In that tearful remembrance, the unit's command sergeant major called out the names of the dead, three times each. Grizzled veterans struggled to hold back tears and others dabbed their eyes with tissues.

Fifteen soldiers from the 507th were ambushed March 23 near Nasiriyah, northwest of Basra. One of them, Pfc. Jessica Lynch, a 19-year-old supply clerk, was rescued two weeks ago.

The newly freed members of the 507th are Hernandez, 21, of Mission; Spc. Joseph Hudson, 23, of Alamogordo, N.M.; Spc. Shoshana Johnson, 30, of Fort Bliss; Pfc. Patrick Miller, 23, of Park City, Kan.; and Sgt. James Riley, 31, of Pennsauken, N.J.

The two freed pilots were Young and Chief Warrant Officer David S. Williams, 30, of Orlando, Fla.

"I've always remained positive," said Williams' father, David Williams Sr. "When you believe in God as I do and my son does, you know he will come back home safely."

After the capture of the 507th members, Iraqi TV showed some answering questions, darting their eyes back and forth between an interviewer and another person who couldn't be seen on camera.

Miller's mother said she was elated at the new television images of her son -- wearing blue shorts and a long-sleeved shirt -- being transferred from a helicopter into an ambulance.

"He looked great -- just like he did before he left except that his hair was longer," Mary Pickering said. "I've been crying a lot today. It's been so stressful."

Miller's rescue was announced at the Palm Sunday service at Olivet Southern Baptist Church in Wichita.

"For the good news about Patrick ... let there be great rejoicing," the Rev. Ron Pracht told his congregation.

In front of Johnson's home El Paso home, trucker Kenneth Wayne Krueger leaped out of his rig, unable to contain his happiness. Krueger had served two years at Fort Bliss with Shoshana Johnson's father.

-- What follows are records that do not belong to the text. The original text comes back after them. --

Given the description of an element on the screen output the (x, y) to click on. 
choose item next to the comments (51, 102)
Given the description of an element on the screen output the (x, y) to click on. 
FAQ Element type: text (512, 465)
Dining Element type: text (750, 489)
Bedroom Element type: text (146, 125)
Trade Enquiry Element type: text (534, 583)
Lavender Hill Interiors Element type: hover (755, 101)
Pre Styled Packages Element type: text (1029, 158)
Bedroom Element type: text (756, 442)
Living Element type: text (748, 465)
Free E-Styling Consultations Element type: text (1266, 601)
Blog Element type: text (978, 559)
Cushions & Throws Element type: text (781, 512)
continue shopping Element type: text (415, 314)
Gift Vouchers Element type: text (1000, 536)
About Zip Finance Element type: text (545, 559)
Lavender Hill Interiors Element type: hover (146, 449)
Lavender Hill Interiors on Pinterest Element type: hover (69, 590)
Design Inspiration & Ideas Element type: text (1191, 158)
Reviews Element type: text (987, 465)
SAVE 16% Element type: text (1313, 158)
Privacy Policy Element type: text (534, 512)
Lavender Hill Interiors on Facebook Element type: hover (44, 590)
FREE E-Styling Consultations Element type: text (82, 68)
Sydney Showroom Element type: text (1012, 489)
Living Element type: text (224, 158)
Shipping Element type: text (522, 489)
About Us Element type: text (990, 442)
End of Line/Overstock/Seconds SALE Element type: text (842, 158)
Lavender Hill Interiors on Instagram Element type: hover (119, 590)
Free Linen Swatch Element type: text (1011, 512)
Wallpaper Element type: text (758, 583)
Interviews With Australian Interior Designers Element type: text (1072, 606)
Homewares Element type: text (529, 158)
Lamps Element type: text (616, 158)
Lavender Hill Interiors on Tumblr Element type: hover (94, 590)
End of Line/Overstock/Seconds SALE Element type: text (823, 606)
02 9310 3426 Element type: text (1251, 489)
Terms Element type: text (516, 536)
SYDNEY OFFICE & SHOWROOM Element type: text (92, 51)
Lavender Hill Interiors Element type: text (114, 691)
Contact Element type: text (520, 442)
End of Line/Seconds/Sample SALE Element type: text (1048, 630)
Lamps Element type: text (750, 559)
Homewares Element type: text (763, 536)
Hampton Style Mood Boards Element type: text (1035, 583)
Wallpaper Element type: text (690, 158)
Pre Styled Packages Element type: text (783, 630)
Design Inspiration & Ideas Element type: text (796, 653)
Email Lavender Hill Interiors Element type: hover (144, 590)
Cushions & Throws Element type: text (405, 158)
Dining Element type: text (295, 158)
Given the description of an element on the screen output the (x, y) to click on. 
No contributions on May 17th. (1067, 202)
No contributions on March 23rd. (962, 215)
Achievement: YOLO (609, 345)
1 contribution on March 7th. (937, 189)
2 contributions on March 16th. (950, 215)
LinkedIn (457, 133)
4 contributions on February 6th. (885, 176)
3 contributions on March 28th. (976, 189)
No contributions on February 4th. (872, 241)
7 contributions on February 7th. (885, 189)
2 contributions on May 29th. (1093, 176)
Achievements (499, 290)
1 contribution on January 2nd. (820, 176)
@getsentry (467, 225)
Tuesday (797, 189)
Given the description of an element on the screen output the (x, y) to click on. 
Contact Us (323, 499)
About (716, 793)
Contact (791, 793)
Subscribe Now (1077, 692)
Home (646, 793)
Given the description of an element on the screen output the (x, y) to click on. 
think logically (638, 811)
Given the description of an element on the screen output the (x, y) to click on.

"I'm just so happy!" Krueger shouted as he jumped up and down hugging Johnson's mother, Eunice. Horns blared all day outside the home.

Riley's father, Athol Riley, said he maintained hope throughout the ordeal that his son would not be killed or injured. "I don't really think people are inherently bad," he said. "Generally people have a good side, and that includes the Iraqis."

Col. Ben Hobson, the Fort Bliss chief of staff, cheered Sunday's rescue, but he also remembered those whose loved ones are not coming home: "It's great news for us, but it doesn't help those who weren't as fortunate," he said.

Other families still live with uncertainty.

"We're all well, but all waiting," said Juanita Anguiano, whose 24-year-old son Edward, an Army sergeant, is among several still missing. "We certainly hope they find him."